5) Saving Account Interest Rate Deregulated - Till recently the interest on savings account deposits was governed and regulated by the Reserve Bank of India (RBI). Banks had no control whatsoever and a meagre 3.5% on the lowest amount available in the account from the 10th to the end of month was paid out. With the RBI’s recent move to deregulate this interest rate, banks now have a free hand in deciding what they wish to pay to their depositors. Here is a quick snapshot on what this deregulation is and how the move could impact you.

6) Revision in Post Office Savings Schemes - The Central Government has made some key changes to the Post office Small Savings Schemes. The revision in the Schemes and interest rates was in response to Reserve Bank of India (RBI’s) announcement on complete deregulation of savings banks deposit rates. Here are the key changes.

7) No need to file Tax Return for income upto Rs 5 lakhs (Conditions apply!) - No income-tax returns would be required for salaried persons earning up to Rs 5 lakh per annum. However, under the scheme, the salaried person wants exemption from filing IT return, has to disclose about the incomes like dividend and interest to his employer for tax deduction. Other conditions also apply. Read on.

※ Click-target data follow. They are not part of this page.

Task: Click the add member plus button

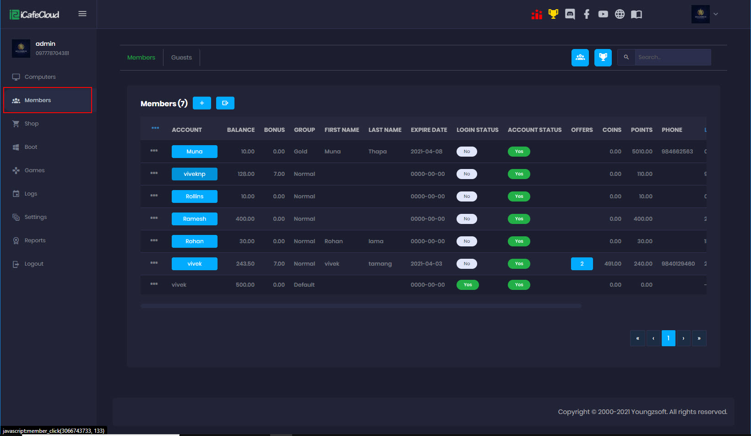Action: 201,103
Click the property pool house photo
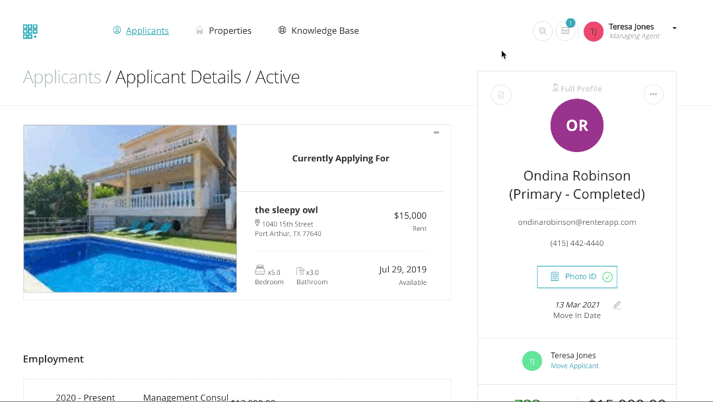 pos(130,209)
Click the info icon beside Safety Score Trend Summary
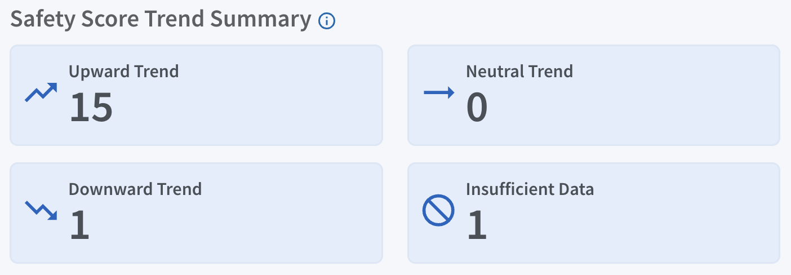 pos(327,21)
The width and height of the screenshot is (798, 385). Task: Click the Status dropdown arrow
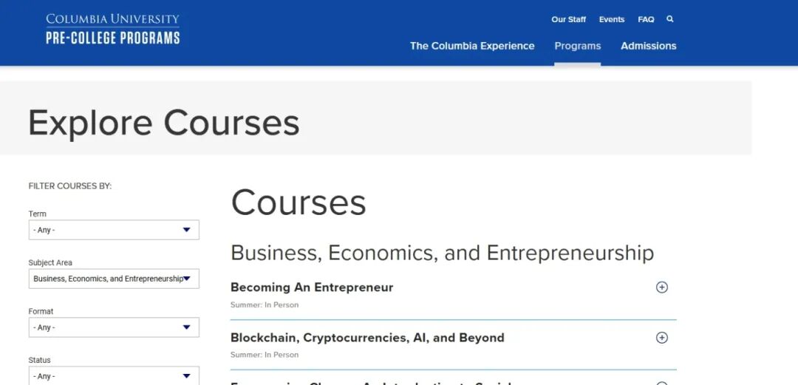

8) Hurray! Indians can Invest in Global Markets - This year SEBI’s move to allow the Indian investors to trade in almost 24 major global indices including that of US, Europe and Asia, sitting in their comfortable homes, strengthens the proposition that everything is local now. As SEBI has opened the gates partially (You can only trade in derivatives of global indices for the time being) let’s try to figure out how exactly this arrangement works and how an individual investor can gain from this opportunity.

9) IRDA Issues Customer Centric Guidelines For Online Insurance Marketing - Insurance regulator IRDA issued guidelines on distance marketing of products to protect the interest of individuals who buy policies over phone or Internet. Insurance companies are mandated to implement the guidelines from October 1, 2011. The Compliance Officer of each insurer shall submit to IRDA, at the end of each Financial Year, a certificate confirming that the insurer has complied with all the provisions of these guidelines during the year.

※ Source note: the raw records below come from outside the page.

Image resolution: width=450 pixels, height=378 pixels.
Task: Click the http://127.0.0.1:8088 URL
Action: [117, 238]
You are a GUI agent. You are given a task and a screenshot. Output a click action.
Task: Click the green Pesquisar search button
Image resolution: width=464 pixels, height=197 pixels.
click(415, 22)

10) The Rise And Fall of Gold - Global prices of gold have been steadily going upwards since last decade. In September this year, Gold prices saw a correction of around 6% from the peak and have fallen sharply along with Equity. In the short-term, experts say there will be a slow rally in gold prices; in the long-term however, gold prices will be largely determined by currency prices and inflation rate. Lower the reserve currency (presently, US Dollar) and higher the inflation rates, the higher the price of gold and vice versa.